TASK:
How many lines in this material include the string "agent"? Answer with the number and nothing further.

Segment Open

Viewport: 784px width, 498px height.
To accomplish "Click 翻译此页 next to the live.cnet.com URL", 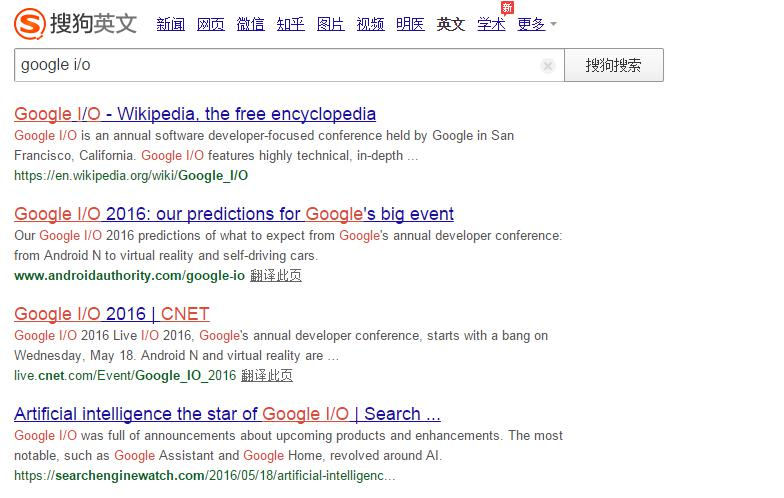I will point(268,376).
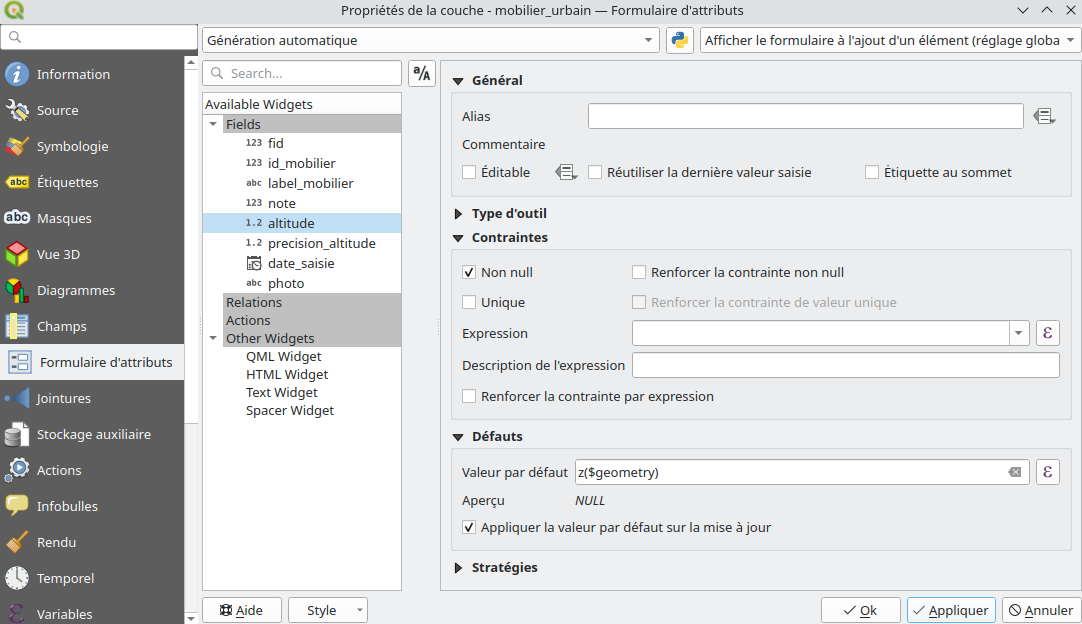Clear the default value text field
1082x624 pixels.
click(x=1015, y=472)
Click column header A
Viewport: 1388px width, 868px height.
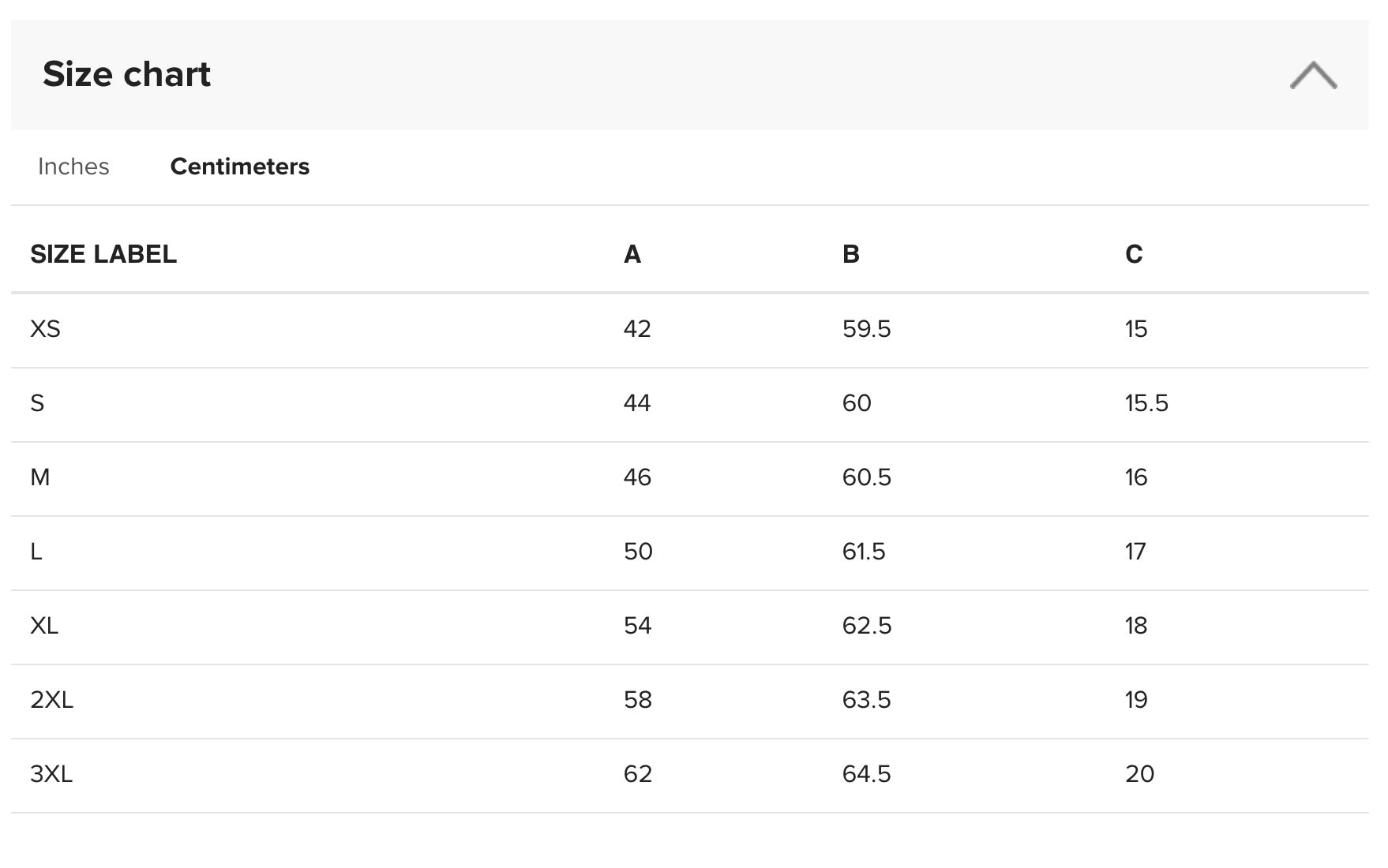coord(632,254)
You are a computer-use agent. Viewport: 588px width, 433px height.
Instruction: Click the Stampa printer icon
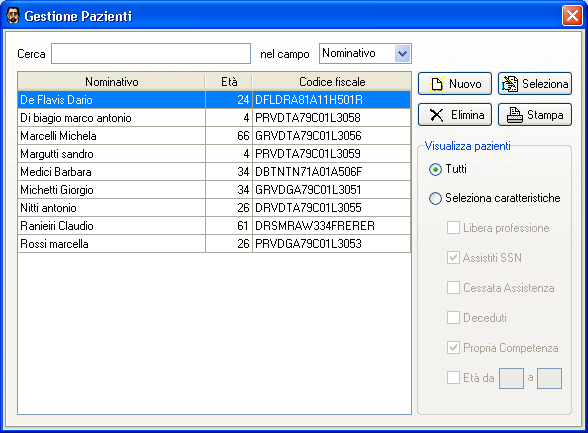[514, 115]
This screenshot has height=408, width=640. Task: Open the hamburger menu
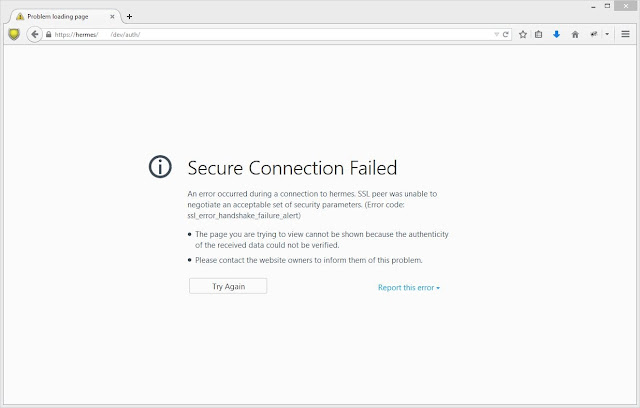pyautogui.click(x=626, y=33)
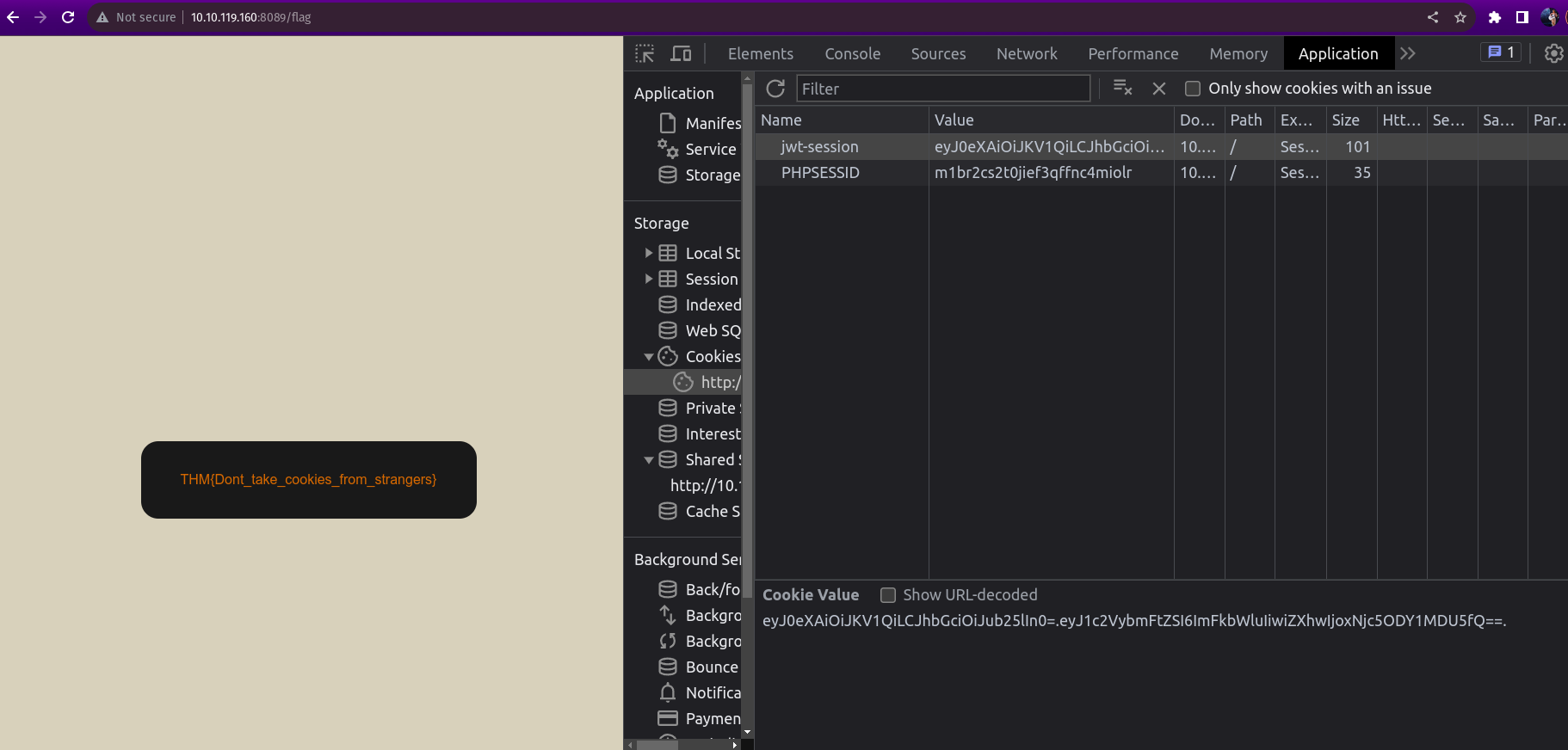Bookmark this page with star icon
Image resolution: width=1568 pixels, height=750 pixels.
point(1460,17)
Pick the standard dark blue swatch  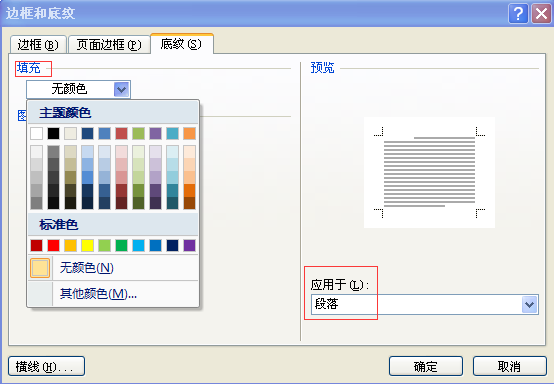click(172, 245)
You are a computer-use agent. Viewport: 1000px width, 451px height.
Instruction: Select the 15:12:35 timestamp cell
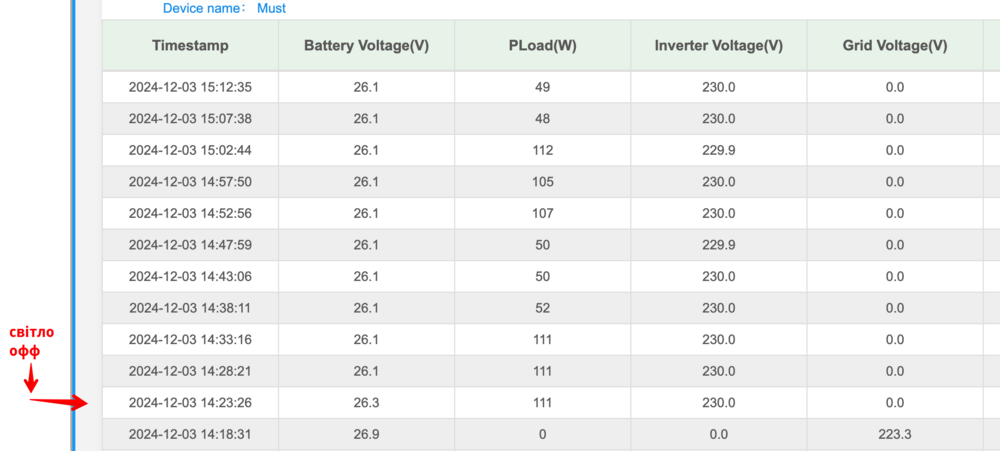point(190,87)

Segment Closed

YOUR RESPONSE:
2